Over the weekend, @stephenasmith got the full experience of being a #Falcons fan. pic.twitter.com/75Wa862Z7Z
— Evan Birchfield (@EvanBirchfield) September 21, 2020
The Falcons are an image-conscious organization, something that has only intensified since the Super Bowl season. That doesn’t make them exactly unusual in the larger NFL landscape, but it does mean that they work very hard to build a positive narrative around this team, have sometimes been prickly in the face of criticism, and are very, very keen to avoid embarrassment. The historic nature of this last loss and especially the way it ended have taken them out of the crosshairs of local media, with their (our, I guess) reputation for going fairly easy on the team, and into the crosshairs of a national media that is only too happy to pile on.
In other words, Smith was hardly alone. A small sampling follows:
I would fire Dan Quinn IF* I’m Arthur Blank. This loss is unacceptable, unforgivable.
— shannon sharpe (@ShannonSharpe) September 20, 2020
I have never seen anything like that onside kick. It slowly helicoptered 10 yards as the Falcons inexplicably just stood and watched. If a Falcon merely falls on it, Falcons win. INSTEAD, COWBOYS WIN. THANK YOU, FALCONS.
— Skip Bayless (@RealSkipBayless) September 20, 2020
Chuck felt the pain after the Falcons loss today pic.twitter.com/fr9SlJJv3W
— NBA on TNT (@NBAonTNT) September 20, 2020
Swear to god I am done wit NFL @AtlantaFalcons my goddess!!!!!
— Montrezl Harrell (@MONSTATREZZ) September 20, 2020
I’ll give credit to the Falcons, when they lose, they lose in style and memorable fashion. The Falcons have to be the best losers of all time.
— Emmanuel Acho (@EmmanuelAcho) September 20, 2020
This is not what the Falcons envisioned for 2020 when they decided to keep the current front office and coaching staff more or less intact, signed local hero Todd Gurley and Dante Fowler Jr., and especially rolled out the new uniforms. This was supposed to be the redemptive season, and even if many of us at home had a hard time buying that idea, it’s very clear that the Falcons themselves fully expected this team to come into this year and play well early and play well throughout. They would’ve made much more substantive changes to the team had they believed otherwise, so an 0-2 start punctuated by more historic failure has to be sitting in their stomachs like a lead pancake right now.

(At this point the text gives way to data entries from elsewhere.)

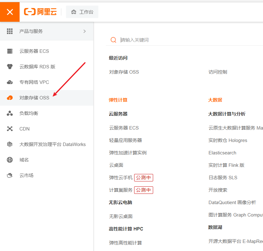Click the DataWorks sidebar icon
This screenshot has height=251, width=263.
[10, 144]
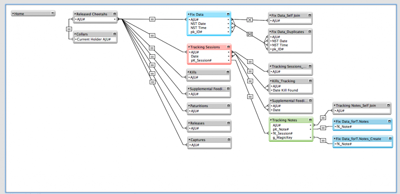Click the arrow icon on the Home table
The image size is (400, 194).
[x=13, y=14]
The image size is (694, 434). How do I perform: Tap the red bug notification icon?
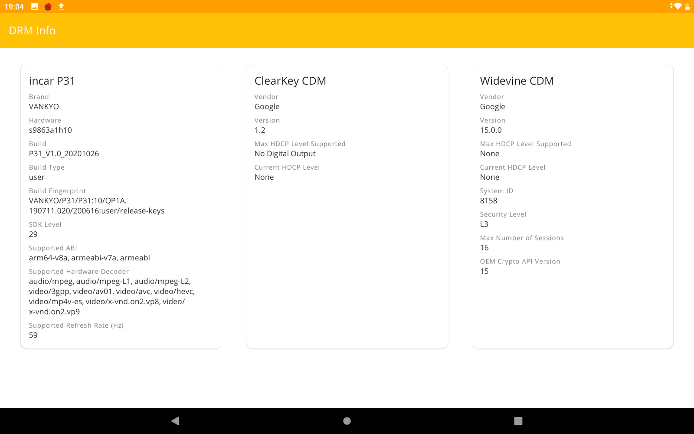pos(48,7)
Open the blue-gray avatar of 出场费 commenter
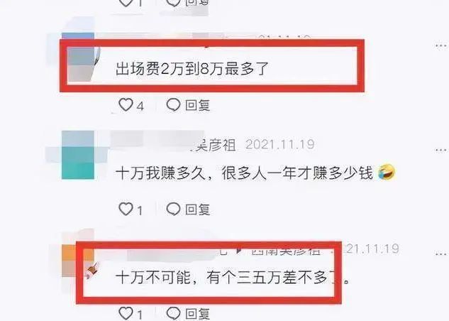The height and width of the screenshot is (321, 449). point(78,58)
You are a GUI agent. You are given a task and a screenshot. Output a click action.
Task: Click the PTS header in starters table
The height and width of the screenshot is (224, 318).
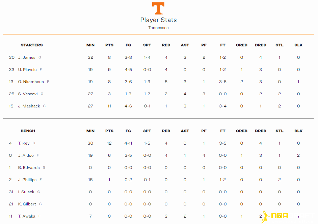[x=109, y=45]
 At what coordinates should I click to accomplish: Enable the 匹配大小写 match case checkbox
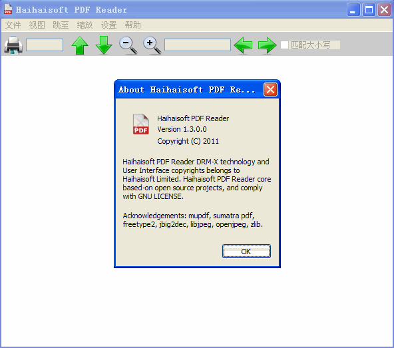coord(284,45)
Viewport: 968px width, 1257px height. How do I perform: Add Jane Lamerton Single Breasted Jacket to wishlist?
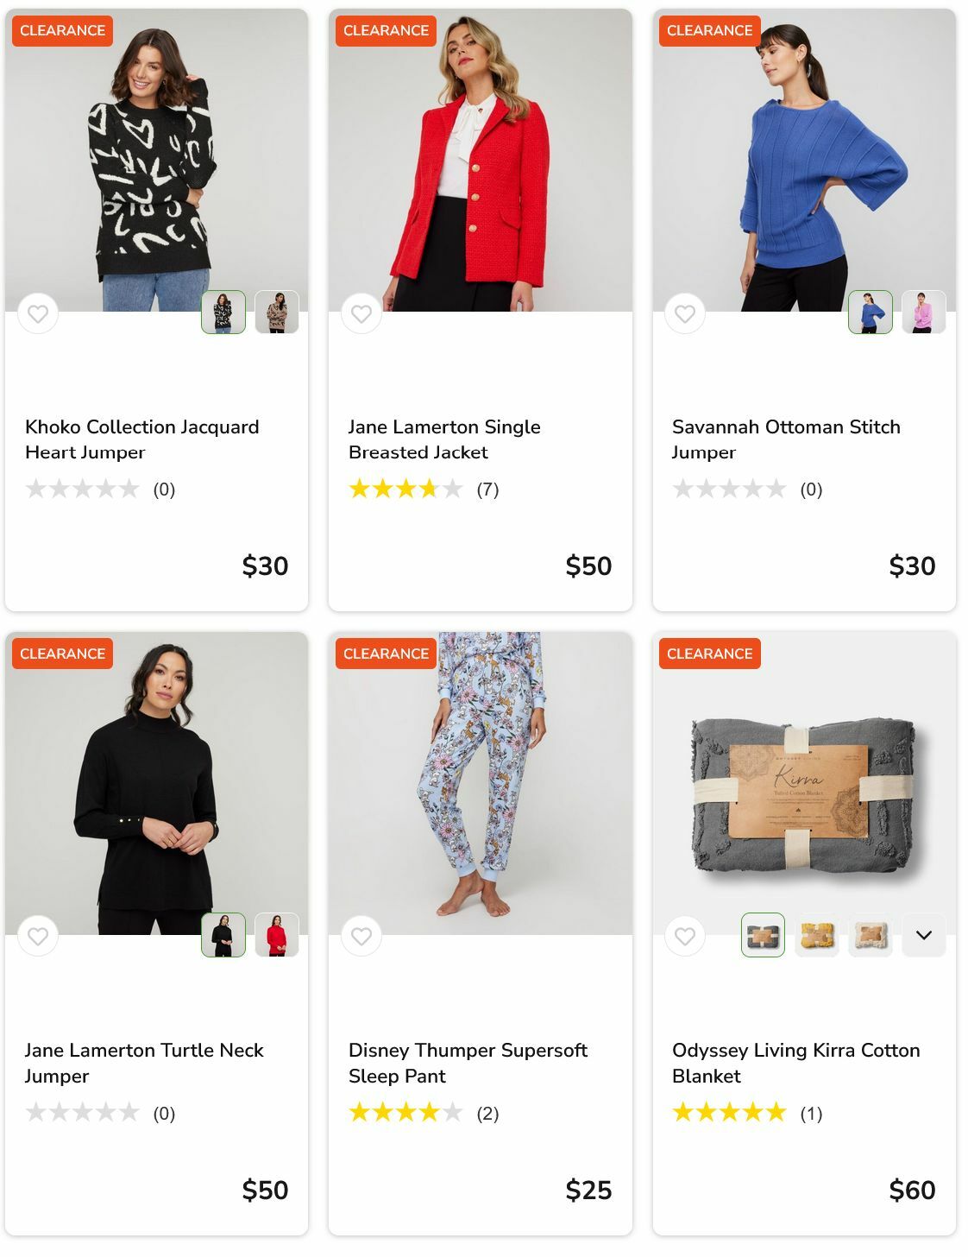[x=361, y=313]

It’s obvious that they need to win now and win often to avoid being a laughingstock for the rest of the season, but in many ways that damage is already done. That was a highly visible, humiliating loss that will be easy to remember and easy to call up every time this particular iteration of the Falcons does something embarrassing, which is to say probably pretty often. There is no real way to undo the damage of that short of cleaning house, and even then, we’re in for years of being reminded about it rudely in the midst of going about our days. No fans want to watch this team continue to fail in mind-boggling ways—we’re fans, and we’re all a hell of a lot happier when this team is winning and giving us something to celebrate on Sundays, however critical we might be when they do lose—but the larger sports landscape just wants good stories to write about and talk about.
The simplest way to avoid being absolutely torched by analysts and athletes across the entire national sports landscape is by avoiding embarrassing yourselves in the first place. Unfortunately for the Falcons and unfortunately for us, that’s something they just can’t seem to stop doing.